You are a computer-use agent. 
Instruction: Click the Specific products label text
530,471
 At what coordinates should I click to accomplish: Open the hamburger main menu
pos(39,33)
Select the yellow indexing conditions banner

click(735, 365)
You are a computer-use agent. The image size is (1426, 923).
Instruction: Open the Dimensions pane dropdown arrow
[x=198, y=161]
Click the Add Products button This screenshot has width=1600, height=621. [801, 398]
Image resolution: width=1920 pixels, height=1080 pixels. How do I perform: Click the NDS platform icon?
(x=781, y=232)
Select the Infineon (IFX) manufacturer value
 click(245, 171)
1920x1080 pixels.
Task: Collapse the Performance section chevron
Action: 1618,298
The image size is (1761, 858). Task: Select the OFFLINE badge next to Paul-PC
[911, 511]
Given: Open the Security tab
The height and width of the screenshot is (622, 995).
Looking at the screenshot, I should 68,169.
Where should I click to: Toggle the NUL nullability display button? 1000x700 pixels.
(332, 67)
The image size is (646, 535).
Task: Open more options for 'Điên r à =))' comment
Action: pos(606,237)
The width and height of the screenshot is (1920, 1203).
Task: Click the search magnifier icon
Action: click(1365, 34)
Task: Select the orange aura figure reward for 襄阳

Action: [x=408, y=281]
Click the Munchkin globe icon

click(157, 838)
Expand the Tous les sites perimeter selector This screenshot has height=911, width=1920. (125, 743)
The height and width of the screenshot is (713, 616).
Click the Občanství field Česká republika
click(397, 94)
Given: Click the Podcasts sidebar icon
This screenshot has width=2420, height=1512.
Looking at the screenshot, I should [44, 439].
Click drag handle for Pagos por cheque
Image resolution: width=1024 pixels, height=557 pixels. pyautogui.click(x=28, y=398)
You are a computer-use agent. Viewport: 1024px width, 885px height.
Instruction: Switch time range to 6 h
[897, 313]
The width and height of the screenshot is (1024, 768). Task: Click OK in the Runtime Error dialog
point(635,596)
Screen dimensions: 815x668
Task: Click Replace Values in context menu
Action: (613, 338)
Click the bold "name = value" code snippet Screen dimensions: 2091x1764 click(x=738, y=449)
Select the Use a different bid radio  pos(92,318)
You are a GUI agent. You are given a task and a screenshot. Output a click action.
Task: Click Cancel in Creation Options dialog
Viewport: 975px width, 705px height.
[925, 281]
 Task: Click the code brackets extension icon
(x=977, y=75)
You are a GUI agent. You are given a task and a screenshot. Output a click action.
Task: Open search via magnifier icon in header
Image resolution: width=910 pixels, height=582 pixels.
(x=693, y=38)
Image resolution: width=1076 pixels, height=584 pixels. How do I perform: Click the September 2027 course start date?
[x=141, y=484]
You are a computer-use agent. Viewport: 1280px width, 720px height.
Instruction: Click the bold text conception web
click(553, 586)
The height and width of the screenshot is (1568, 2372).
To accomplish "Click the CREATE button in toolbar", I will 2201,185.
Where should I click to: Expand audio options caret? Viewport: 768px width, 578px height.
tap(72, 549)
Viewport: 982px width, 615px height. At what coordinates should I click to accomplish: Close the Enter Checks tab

+++

* [Work required]:
Copy each line of the listing that contains "computer".

* [Expected output]:
You are a computer-use agent. 
You are a computer-use agent. The image size is (1426, 923).
You are a computer-use agent. Viewport: 1024px width, 885px height.
You are a computer-use agent. Viewport: 1280px width, 720px height.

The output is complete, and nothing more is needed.